Security firm Veracode tested more than a hundred language models on eighty coding tasks and found that 45 percent of AI-generated code contains a known vulnerability. That figure has been essentially flat for two years: given the choice between a safe and an unsafe route, a model picks the wrong one about half the time. It is a benchmark from a vendor with a stake in the outcome, so read it as direction, not as a final score. But the direction is confirmed elsewhere. A study of 302,600 verified AI commits across more than six thousand GitHub projects, shared as a preprint and not yet peer reviewed, found that for every tool tested, more than fifteen percent of commits introduce at least one demonstrable issue, that AI commits add one and a half times as many security problems as they fix, and that nearly a quarter of those issues were still unresolved at the last measurement. Technical debt at machine pace. And Daniel Stenberg, the maker of curl, software that runs on billions of devices, shut down his bug bounty program in early 2026 after six years: a fifth of submissions had become AI-generated, each one could cost three to four reviewers hours of work, and not a single AI submission ever produced a valid finding.
This is why speed alone proves nothing. AI lowers the barrier to building, but not the barrier to building something sound. Without craftsmanship, the new method produces the same mistakes as the old one, only faster and at greater volume. MIT researchers who studied why enterprise pilots stall arrive at the same point: it is rarely the model that fails, it is the organization that never learns how to build with it. I wrote about that gap between demo and service earlier in the production gap; everything in it has only become more true since. How sturdy the failure numbers themselves are is something I weigh separately in the 95 percent myth.
who the new builders are
Add the findings together and a profile appears. The new builders are not big teams with an AI license bolted on, and they are not prompters without a craft either. They are small, senior builders who bring two things at once: domain knowledge deep enough to direct a system, and the discipline to distrust machine work. Specification first. Agents checking each other’s work. Every change tested before it ships. And because the methods shift every month, a serious share of the time, in my case about half, goes into keeping up: testing what proves itself, and leaving the rest.

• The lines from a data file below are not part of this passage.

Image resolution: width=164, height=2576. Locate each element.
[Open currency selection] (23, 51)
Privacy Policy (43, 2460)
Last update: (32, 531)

The shift is not coming, it is underway. The composition of the work has already changed, and the market is already repricing the old equation. Which means the question has changed for anyone commissioning software. Not: does my supplier use AI? Everyone uses AI. But: is there someone at the wheel who genuinely understands my process, who checks every change before it goes live, and who is still there when the system behaves differently on day ninety than it did in the demo? Ask that question, and you will recognize the new builders on your own.